▶ Required work
Reproduce the data word for word, keeping every line complete.
=== Data shown ===
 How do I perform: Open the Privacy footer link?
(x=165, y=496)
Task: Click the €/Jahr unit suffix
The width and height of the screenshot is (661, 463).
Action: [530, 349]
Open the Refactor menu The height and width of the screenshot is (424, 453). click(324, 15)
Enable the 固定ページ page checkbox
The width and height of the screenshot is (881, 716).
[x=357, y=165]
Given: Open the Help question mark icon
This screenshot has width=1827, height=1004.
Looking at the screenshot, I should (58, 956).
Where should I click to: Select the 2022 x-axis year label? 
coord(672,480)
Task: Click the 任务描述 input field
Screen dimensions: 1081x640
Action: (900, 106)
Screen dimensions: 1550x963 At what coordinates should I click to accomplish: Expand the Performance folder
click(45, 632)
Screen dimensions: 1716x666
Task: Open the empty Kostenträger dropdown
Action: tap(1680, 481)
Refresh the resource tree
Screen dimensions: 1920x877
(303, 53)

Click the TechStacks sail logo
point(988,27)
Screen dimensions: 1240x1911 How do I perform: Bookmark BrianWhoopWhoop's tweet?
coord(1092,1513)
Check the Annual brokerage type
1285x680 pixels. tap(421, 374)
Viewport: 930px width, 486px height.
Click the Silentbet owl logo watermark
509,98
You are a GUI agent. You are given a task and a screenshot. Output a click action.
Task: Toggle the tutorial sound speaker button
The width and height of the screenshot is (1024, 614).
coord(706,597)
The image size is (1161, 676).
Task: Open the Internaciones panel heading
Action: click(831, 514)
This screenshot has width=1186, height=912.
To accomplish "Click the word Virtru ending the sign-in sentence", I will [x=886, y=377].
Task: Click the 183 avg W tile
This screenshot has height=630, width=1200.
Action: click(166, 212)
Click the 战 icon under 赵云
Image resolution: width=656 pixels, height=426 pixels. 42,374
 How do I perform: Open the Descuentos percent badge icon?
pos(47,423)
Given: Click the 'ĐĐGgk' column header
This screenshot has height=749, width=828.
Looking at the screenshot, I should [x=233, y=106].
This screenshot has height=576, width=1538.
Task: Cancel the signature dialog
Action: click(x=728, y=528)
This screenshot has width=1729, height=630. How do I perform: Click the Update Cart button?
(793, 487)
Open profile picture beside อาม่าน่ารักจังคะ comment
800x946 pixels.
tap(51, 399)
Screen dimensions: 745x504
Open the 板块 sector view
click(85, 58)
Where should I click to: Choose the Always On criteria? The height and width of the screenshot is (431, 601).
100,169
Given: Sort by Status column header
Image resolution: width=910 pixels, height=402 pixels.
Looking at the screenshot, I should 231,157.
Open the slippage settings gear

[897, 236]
===
▶ Reply to the exercise
 How do I perform: Open the Privacy footer link?
(x=165, y=496)
Task: Click the €/Jahr unit suffix
The width and height of the screenshot is (661, 463).
Action: [530, 349]
Open the Refactor menu The height and width of the screenshot is (424, 453). click(324, 15)
Enable the 固定ページ page checkbox
The width and height of the screenshot is (881, 716).
[x=357, y=165]
Given: Open the Help question mark icon
This screenshot has width=1827, height=1004.
Looking at the screenshot, I should (58, 956).
Where should I click to: Select the 2022 x-axis year label? 
coord(672,480)
Task: Click the 任务描述 input field
Screen dimensions: 1081x640
Action: (900, 106)
Screen dimensions: 1550x963 At what coordinates should I click to accomplish: Expand the Performance folder
click(45, 632)
Screen dimensions: 1716x666
Task: Open the empty Kostenträger dropdown
Action: tap(1680, 481)
Refresh the resource tree
Screen dimensions: 1920x877
(303, 53)

Click the TechStacks sail logo
point(988,27)
Screen dimensions: 1240x1911 How do I perform: Bookmark BrianWhoopWhoop's tweet?
coord(1092,1513)
Check the Annual brokerage type
1285x680 pixels. tap(421, 374)
Viewport: 930px width, 486px height.
Click the Silentbet owl logo watermark
509,98
You are a GUI agent. You are given a task and a screenshot. Output a click action.
Task: Toggle the tutorial sound speaker button
The width and height of the screenshot is (1024, 614).
coord(706,597)
The image size is (1161, 676).
Task: Open the Internaciones panel heading
Action: click(831, 514)
This screenshot has width=1186, height=912.
To accomplish "Click the word Virtru ending the sign-in sentence", I will [x=886, y=377].
Task: Click the 183 avg W tile
This screenshot has height=630, width=1200.
Action: click(166, 212)
Click the 战 icon under 赵云
Image resolution: width=656 pixels, height=426 pixels. 42,374
 How do I perform: Open the Descuentos percent badge icon?
pos(47,423)
Given: Click the 'ĐĐGgk' column header
This screenshot has height=749, width=828.
Looking at the screenshot, I should [x=233, y=106].
This screenshot has height=576, width=1538.
Task: Cancel the signature dialog
Action: click(x=728, y=528)
This screenshot has width=1729, height=630. How do I perform: Click the Update Cart button?
(793, 487)
Open profile picture beside อาม่าน่ารักจังคะ comment
800x946 pixels.
tap(51, 399)
Screen dimensions: 745x504
Open the 板块 sector view
click(85, 58)
Where should I click to: Choose the Always On criteria? The height and width of the screenshot is (431, 601).
100,169
Given: Sort by Status column header
Image resolution: width=910 pixels, height=402 pixels.
Looking at the screenshot, I should 231,157.
Open the slippage settings gear

[897, 236]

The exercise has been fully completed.